• _What the task requires_: Reproduce only the lines from the line containing "2021年12月 (809, 1622)" to the end of the entries below, including both of those lines.

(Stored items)
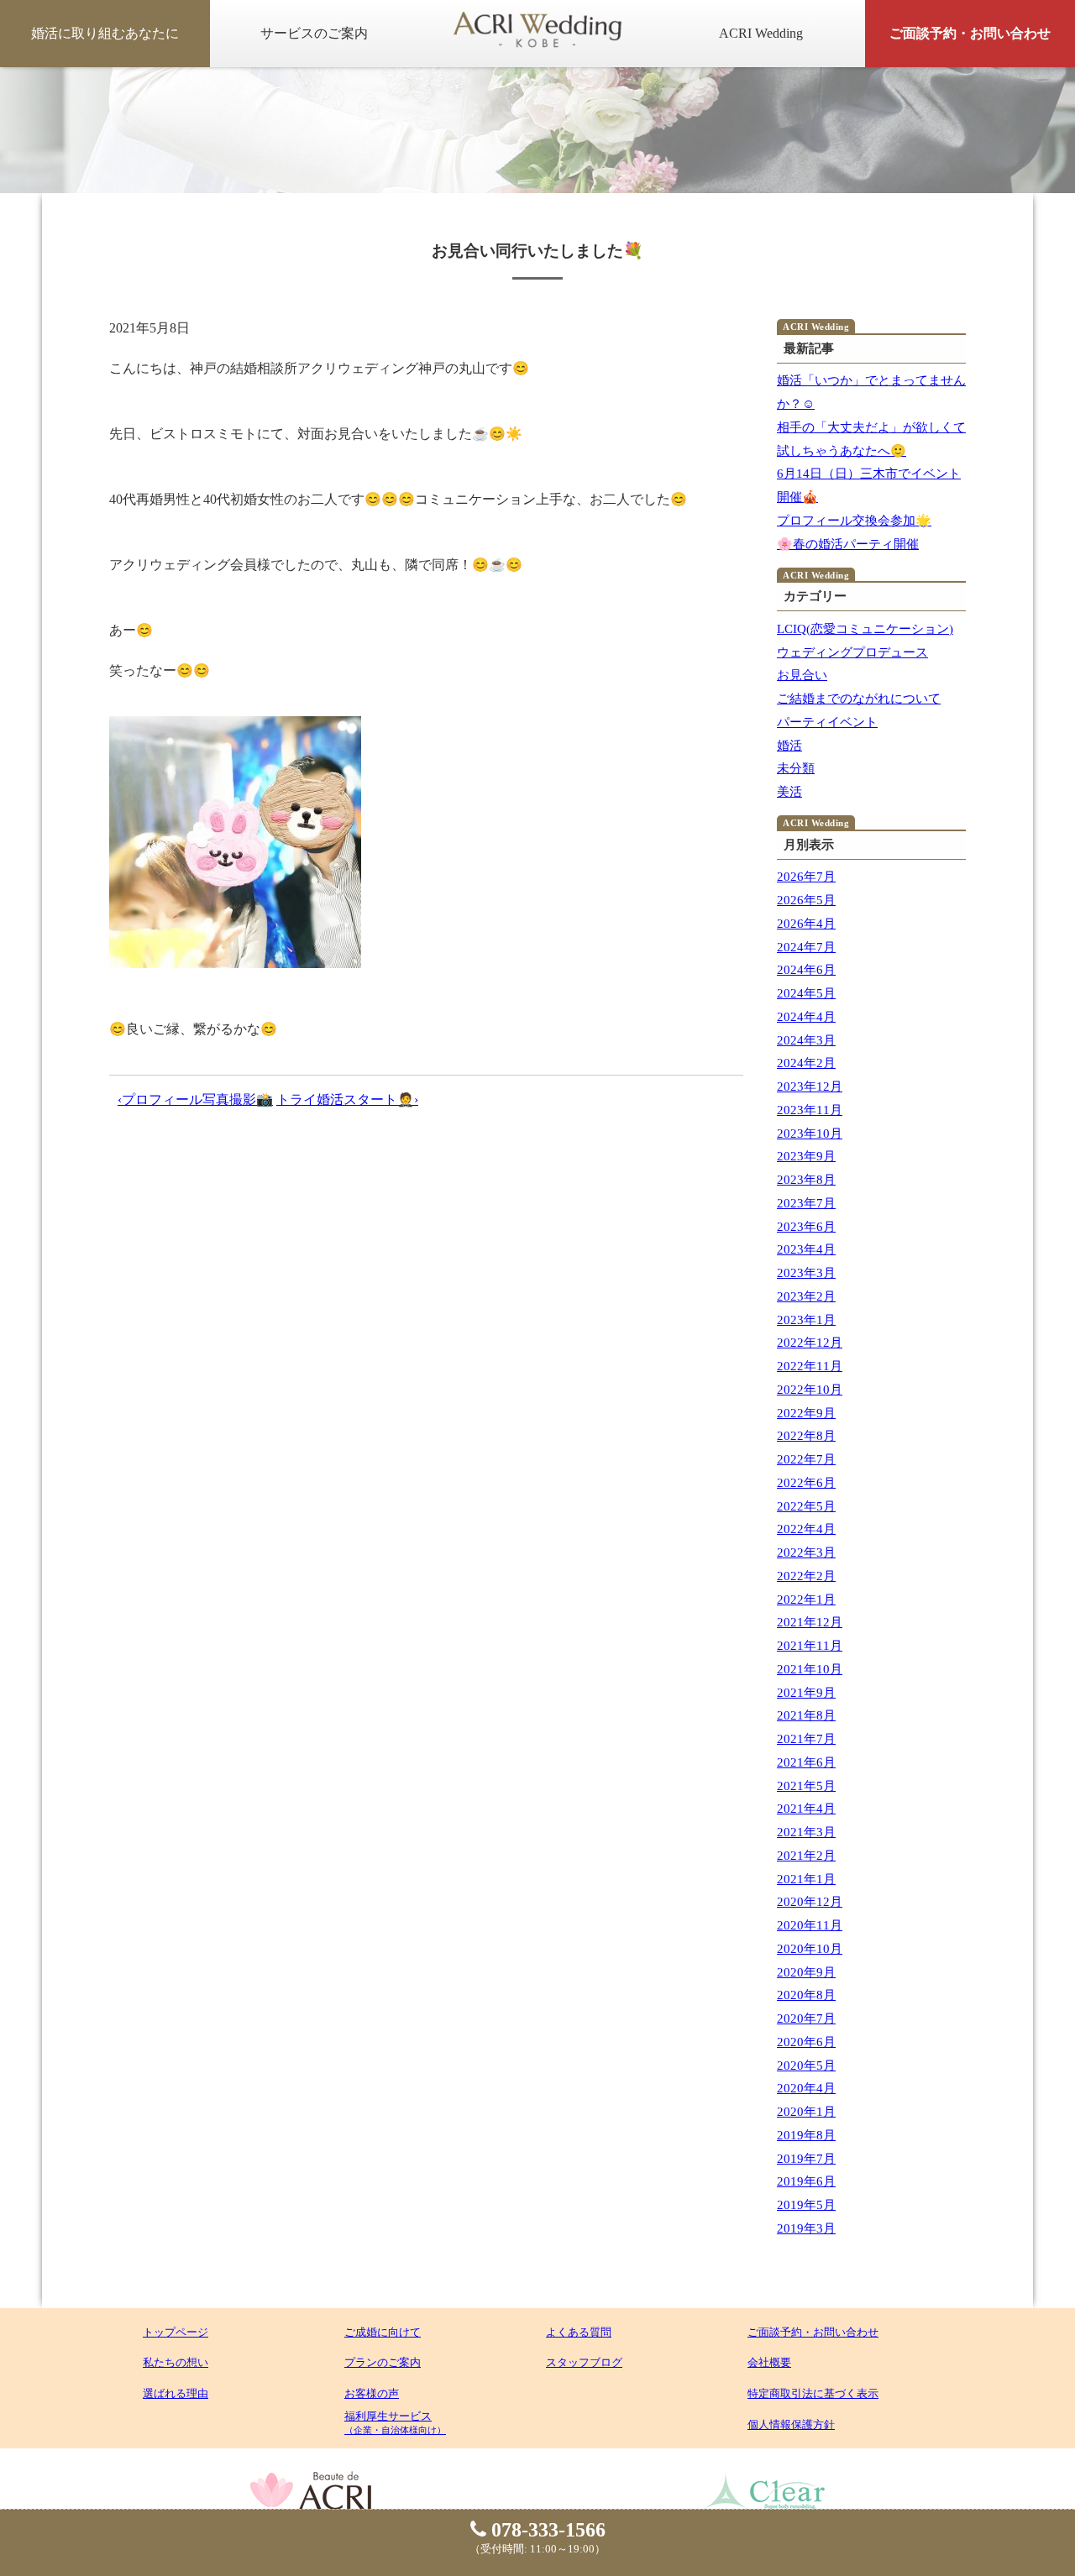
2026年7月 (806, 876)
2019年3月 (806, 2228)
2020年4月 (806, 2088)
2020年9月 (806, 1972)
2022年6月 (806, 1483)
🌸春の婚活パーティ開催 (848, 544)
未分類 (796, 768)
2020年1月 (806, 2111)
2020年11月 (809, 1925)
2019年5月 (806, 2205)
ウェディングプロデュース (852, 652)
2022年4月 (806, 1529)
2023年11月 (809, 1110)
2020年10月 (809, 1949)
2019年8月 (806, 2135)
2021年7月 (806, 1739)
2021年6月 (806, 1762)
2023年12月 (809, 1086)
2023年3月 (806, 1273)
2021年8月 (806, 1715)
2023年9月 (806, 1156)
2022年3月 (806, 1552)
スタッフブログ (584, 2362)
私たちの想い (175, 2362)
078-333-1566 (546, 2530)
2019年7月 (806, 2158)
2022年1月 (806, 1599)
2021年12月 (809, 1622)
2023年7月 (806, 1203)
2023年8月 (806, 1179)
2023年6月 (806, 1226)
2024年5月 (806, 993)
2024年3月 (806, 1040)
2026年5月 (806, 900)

• _Answer box_:
2021年12月 (809, 1622)
2023年7月 (806, 1203)
2023年8月 (806, 1179)
2023年6月 (806, 1226)
2024年5月 (806, 993)
2024年3月 (806, 1040)
2026年5月 (806, 900)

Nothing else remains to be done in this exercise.